Senator Shaheen, Ranking Member of the Senate Foreign Relations Committee, called Trump’s use of emergency powers to impose new duties “an unlawful overreach that hits American families in their wallets and undermines Congress’s constitutional authority.”
She called out the Commander in Chief for circumventing Congress in his bid to impose the tariffs, which she said amount to “the biggest tax increase in modern American history at huge costs to families and businesses.”
“This bipartisan brief makes clear that no president—Republican or Democrat—can sidestep that responsibility. The Supreme Court should affirm what every lower court has already found: these tariffs are illegal, and the American people should not have to pay the price for President Trump’s reckless and self-defeating trade policy,” Shaheen said.
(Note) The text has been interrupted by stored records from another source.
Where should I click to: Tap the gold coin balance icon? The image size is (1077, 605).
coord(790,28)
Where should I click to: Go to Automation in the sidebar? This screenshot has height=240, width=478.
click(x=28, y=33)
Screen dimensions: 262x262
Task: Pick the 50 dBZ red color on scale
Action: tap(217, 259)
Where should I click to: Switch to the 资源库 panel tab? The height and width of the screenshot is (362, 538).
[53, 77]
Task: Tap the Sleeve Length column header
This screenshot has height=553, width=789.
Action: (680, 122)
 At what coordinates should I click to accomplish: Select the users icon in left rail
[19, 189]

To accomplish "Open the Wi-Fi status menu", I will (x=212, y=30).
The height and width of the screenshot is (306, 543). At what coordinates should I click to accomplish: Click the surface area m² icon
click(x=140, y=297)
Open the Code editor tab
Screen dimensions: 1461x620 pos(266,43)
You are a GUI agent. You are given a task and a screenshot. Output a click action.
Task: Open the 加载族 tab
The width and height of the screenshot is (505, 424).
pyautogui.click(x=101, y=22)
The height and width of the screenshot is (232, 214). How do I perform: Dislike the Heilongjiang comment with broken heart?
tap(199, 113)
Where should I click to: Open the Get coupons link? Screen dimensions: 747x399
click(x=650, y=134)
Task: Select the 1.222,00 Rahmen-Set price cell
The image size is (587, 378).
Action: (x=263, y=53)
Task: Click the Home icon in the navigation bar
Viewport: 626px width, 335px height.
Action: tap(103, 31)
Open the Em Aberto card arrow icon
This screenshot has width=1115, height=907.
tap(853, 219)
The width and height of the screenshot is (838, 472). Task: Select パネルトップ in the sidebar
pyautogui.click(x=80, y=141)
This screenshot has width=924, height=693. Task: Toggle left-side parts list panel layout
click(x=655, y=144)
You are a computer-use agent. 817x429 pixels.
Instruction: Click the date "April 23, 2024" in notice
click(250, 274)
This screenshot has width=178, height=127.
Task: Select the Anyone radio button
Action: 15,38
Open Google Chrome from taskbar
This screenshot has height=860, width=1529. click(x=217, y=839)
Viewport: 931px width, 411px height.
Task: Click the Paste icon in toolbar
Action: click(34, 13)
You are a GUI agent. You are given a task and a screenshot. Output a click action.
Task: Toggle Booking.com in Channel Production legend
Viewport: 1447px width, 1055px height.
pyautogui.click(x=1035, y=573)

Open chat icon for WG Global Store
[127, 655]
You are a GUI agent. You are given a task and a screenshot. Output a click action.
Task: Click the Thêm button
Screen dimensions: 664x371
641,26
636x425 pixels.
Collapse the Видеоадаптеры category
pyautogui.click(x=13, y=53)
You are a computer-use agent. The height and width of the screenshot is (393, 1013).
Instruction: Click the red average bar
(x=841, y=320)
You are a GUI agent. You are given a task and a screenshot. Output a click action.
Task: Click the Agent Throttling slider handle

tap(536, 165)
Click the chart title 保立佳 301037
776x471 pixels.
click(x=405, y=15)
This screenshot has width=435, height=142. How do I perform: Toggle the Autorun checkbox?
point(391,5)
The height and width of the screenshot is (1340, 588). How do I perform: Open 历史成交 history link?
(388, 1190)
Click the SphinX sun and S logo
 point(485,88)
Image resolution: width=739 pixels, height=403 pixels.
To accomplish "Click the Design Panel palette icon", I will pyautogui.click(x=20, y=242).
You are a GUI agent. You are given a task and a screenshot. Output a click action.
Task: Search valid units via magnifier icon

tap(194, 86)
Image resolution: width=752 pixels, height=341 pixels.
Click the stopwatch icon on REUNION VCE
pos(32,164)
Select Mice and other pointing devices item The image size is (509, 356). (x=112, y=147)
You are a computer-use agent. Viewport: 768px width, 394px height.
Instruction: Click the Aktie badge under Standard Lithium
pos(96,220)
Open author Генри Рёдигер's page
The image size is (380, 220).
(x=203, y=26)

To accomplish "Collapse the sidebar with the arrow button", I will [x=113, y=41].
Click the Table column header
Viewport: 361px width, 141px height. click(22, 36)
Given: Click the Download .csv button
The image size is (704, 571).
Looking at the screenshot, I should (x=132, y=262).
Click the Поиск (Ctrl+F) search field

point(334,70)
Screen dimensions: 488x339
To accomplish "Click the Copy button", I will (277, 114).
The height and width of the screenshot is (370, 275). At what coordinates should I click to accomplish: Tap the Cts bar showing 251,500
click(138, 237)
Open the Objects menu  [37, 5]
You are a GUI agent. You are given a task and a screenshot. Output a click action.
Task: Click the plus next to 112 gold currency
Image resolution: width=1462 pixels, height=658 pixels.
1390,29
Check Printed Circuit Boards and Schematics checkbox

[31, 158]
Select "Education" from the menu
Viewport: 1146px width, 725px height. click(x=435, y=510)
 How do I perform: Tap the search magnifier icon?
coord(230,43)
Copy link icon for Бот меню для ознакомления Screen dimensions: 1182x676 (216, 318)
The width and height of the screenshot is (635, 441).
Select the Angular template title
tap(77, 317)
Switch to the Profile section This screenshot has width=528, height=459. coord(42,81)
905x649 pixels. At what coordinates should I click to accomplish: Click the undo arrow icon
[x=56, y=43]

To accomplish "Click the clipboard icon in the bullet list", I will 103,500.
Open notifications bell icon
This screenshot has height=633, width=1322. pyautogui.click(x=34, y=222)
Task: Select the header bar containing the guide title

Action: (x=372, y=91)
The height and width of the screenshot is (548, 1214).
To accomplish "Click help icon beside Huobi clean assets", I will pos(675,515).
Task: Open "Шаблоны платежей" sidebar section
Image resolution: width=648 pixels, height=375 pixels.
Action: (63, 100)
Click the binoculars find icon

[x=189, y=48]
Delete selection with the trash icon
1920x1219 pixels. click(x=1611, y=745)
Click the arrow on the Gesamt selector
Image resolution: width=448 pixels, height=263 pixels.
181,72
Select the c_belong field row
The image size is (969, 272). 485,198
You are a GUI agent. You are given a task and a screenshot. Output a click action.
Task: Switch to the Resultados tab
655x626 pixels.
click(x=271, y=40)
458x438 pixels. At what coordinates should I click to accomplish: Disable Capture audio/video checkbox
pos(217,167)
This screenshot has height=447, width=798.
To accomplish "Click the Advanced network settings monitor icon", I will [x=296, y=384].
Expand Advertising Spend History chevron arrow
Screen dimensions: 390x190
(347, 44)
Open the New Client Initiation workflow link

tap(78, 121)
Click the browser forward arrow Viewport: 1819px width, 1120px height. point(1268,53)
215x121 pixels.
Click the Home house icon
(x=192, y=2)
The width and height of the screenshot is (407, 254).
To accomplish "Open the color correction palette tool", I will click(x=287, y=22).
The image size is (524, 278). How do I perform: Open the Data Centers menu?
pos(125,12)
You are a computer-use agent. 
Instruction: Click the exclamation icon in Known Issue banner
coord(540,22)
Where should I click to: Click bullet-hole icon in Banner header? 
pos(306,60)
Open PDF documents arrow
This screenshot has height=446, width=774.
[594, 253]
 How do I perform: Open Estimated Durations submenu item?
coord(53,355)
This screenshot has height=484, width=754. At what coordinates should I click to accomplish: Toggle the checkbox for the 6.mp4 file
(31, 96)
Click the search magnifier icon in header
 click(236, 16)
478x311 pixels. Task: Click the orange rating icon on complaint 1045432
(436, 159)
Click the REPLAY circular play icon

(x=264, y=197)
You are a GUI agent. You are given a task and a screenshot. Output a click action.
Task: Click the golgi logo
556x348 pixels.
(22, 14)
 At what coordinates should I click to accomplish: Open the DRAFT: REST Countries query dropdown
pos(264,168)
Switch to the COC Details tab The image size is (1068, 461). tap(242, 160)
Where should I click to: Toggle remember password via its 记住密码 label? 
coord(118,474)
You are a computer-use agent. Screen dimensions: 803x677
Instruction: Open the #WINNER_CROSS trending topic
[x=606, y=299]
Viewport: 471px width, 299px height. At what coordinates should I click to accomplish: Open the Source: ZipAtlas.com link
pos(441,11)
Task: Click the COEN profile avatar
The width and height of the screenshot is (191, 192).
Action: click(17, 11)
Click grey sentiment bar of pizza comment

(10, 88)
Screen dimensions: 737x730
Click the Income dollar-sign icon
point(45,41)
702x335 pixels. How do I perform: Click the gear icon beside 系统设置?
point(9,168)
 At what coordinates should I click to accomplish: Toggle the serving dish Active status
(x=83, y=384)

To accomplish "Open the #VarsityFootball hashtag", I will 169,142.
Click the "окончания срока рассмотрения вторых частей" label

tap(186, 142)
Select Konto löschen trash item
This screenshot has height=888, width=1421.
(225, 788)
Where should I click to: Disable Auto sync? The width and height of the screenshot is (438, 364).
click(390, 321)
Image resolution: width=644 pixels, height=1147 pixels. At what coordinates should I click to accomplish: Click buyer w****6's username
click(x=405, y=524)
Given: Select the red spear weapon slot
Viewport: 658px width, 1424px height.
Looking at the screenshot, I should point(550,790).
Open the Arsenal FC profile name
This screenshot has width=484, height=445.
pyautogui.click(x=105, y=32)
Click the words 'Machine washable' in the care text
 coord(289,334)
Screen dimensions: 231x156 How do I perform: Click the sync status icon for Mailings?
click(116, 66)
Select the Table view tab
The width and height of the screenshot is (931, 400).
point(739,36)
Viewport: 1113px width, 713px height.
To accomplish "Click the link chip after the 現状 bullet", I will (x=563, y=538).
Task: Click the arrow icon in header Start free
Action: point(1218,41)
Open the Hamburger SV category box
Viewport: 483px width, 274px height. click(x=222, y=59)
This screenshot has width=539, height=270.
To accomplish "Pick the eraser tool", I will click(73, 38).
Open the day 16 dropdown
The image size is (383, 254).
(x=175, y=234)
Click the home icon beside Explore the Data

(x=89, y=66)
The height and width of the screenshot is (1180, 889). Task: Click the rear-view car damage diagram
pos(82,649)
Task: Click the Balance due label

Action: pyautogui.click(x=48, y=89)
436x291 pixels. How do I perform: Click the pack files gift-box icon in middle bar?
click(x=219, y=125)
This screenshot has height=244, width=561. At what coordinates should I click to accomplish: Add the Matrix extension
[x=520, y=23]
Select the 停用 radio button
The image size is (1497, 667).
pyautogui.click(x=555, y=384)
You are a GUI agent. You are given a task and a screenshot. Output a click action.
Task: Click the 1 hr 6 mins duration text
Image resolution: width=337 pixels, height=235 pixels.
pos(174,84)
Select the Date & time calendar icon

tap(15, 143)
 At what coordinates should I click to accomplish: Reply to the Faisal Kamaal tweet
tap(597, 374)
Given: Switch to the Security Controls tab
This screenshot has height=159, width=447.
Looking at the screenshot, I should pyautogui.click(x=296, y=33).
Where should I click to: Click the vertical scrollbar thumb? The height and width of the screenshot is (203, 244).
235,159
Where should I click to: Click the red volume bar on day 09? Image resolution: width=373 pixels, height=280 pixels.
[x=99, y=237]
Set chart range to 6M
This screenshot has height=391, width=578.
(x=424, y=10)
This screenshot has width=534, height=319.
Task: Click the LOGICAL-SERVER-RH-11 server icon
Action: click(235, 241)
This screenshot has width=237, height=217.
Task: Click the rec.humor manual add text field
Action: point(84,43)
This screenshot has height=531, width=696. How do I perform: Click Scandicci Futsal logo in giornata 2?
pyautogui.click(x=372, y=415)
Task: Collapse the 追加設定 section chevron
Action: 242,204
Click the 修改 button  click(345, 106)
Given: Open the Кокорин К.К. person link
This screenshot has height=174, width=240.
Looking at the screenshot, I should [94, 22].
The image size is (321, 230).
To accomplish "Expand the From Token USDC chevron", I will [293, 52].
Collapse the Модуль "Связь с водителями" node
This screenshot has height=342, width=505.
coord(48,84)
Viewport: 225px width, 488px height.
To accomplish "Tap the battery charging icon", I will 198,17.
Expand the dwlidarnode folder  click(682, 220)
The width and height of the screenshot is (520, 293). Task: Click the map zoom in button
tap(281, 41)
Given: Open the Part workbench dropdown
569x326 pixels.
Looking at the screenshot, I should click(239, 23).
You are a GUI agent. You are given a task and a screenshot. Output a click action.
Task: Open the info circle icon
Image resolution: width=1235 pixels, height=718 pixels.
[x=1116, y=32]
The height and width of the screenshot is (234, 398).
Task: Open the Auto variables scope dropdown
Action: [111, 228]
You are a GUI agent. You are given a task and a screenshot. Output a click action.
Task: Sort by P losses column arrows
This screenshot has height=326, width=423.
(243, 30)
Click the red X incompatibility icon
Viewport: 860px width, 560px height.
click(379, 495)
Meanwhile, Senator Lisa Murkowski (R-Alaska) broke with her party in defending Trump’s tariff regime. While the lawmaker did not comment on her decision to participate in the amicus brief, Murkowski has repeatedly criticized tariffs and their impact on Alaskans.
In April, she argued on the Senate floor that Congress should reassert its authority to impose tariffs and take other legislative actions that have, over time, been clawed away by the executive branch.
“In my time here, I have seen a troubling pattern, in both bodies, where the party that controls the White House seems all too comfortable relinquishing authority to the President, and then rubber stamping whatever policies the executive wants enshrined into law,” she said at the time.
“Both Democrats and Republicans in Congress have deferred to the executive to call the shots, in my view, for far too long. Now we use the phrase around here a lot: ‘co-equal branches of government.’ I use it all the time,” she added. “But the reality is, Congress was created in Article One of the Constitution. We’re given far more authority than the executive. All you need to do is look in your handy dandy little pocket constitution. Ours is a lot longer.”
The legislators’ filing comes a week after the seven small businesses and 12 states involved in suing Trump filed their own final briefs to the Supreme Court outlining what they perceive as a land-grab by the administration. The oral arguments in the case will be heard during an 80-minute session on Nov. 5.